Analysts are expecting both good and bad news from Carnival when it finally does report. On the good-news side, sales are forecast to grow 167% year over year, approaching $4.3 billion. Losses are expected to slim significantly, from $1.66 per share a year ago to a $0.61-per-share loss for Q1 2023.  

(Data from S&P Global Market Intelligence confirms that these are pro forma figures, but the results as calculated according to generally accepted accounting principles -- GAAP -- won't be far off. Carnival's GAAP loss in Q1 2022 was also $1.66 per share. Its GAAP loss for Q1 2023 is expected to be $0.60.)  

So that's one way Carnival could potentially disappoint cruise line investors this month -- by missing on its quarterly results.

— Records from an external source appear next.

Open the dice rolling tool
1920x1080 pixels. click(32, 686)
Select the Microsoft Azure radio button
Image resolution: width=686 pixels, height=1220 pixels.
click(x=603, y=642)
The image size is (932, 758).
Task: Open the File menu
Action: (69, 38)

With Norwegian having just warned us that business isn't improving for it in its first quarter, it makes sense that its competitor might be sailing on choppy seas as well.

Another way Carnival could disappoint is on guidance. Currently, analysts see Carnival having a chance to earn a profit only in the seasonally strong summer vacation quarter. Wall Street thinks revenues will grow more than 50% year over year in Carnival's Q3 2023 and is hoping the company can flip from a year-ago loss to an $0.89-per-share profit in this year's third quarter. (For the full year, Wall Street thinks Carnival will still end up losing $0.08 per share despite revenues growing 71%.) If Carnival warns of an even bigger loss this year, however -- or merely warns that revenues may come in lighter than expected -- that could set off alarm bells across the cruise industry and weigh on shares of Norwegian Cruise and Royal Caribbean as well as Carnival.

All that being said, let's not count our cracked eggs before the chickens have even laid them.

While Carnival could spook investors later this month, it could also reassure them. Predicting only an $0.08-per-share loss for the year isn't all that far away from predicting a profit. If Carnival beats the odds and guides investors to expect even a tiny profit in 2023, rather than the loss Wall Street is warning of, this could potentially spark a buying frenzy -- both for Carnival and for Royal Caribbean and even Norwegian Cruise as well.

Fingers crossed, cruise investors. And keep them crossed for the next two weeks.